President Bush was feeling better after a stomach ailment forced him to miss some meetings at an international summit on Friday.
"He feels well enough to continue with his full activities," White House counselor Dan Bartlett told reporters. "He feels terrible about any disruption he may have caused."
Even while ill, Bush taped his radio address, met as planned with France's new president and prepared for talks in Poland on a missile defense system.
The president was already dressed when he began feeling ill in the morning, Bartlett said. The aide said Bush's illness was "probably more viral in nature" and did not appear to be the result of anything he ate at the summit of eight industrialized democracies being held at a luxury resort here.
Bush stayed in bed for several hours to rest and recuperate. He missed one session with African leaders and another with leaders from China, India, Brazil, Mexico and South Africa, all developing nations not G-8 members.
Members of the Group of Eight agreed on a program worth more than $60 billion to combat the spread of HIV/AIDS and fight malaria and tuberculosis in Africa. Critics have said all the G-8 nations are lagging on the promises they made two years ago, at the British-hosted summit, to double assistance to the troubled continent by 2010.
The leaders also worked on a possible deal with Russia over the future of the Serbian province of Kosovo.
Bush returned to the talks in time for the closing lunch. The president was "fully expected" to keep to his original travel itinerary, Bartlett said. Bush was scheduled to fly from Germany to Poland to meet and have dinner with Polish President Lech Kaczynski and then on to Rome.
His sit-down with French President Nicolas Sarkozy on the sidelines of the summit meetings went ahead in the morning in Bush's private chambers instead of a meeting room.
Bartlett joked that Bush's decision to steer clear of the other leaders for a while was a "precautionary step" to avoid following in the footsteps of his father, former President George H. W. Bush.

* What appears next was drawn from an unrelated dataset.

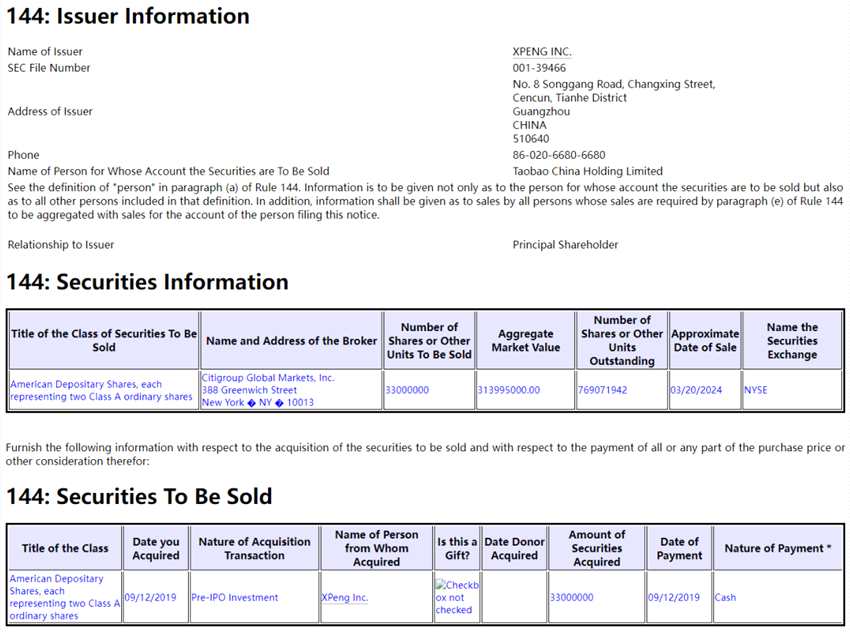Click the NYSE exchange value

tap(756, 390)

The elder Bush fell ill, fainting and vomiting, in January 1992 at a state dinner in Tokyo. The first sign that something was amiss with the current president came when Sarkozy appeared alone before reporters after their meeting. Speaking in French, he said only that Bush was in
his bedroom and that Bush's spokesmen would have to explain further.

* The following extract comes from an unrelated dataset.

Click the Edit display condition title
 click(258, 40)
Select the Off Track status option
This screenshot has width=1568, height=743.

Bartlett said the two leaders discussed a myriad of issues, including Iran, Syria, Lebanon, Iraq, Afghanistan, Darfur, trade and missile defense. It was their first meeting since Sarkozy took
office less than a month ago and only their second overall; the first was September in Washington.
Sarkozy said Bush had invited him to come to the United States.
"The president felt that they established a real personal rapport," Bartlett said.
The new French president, seen as friendly to the United States, will likely be a welcome change from the merciless tormenting Bush received from Sarkozy's predecessor, Jacques Chirac.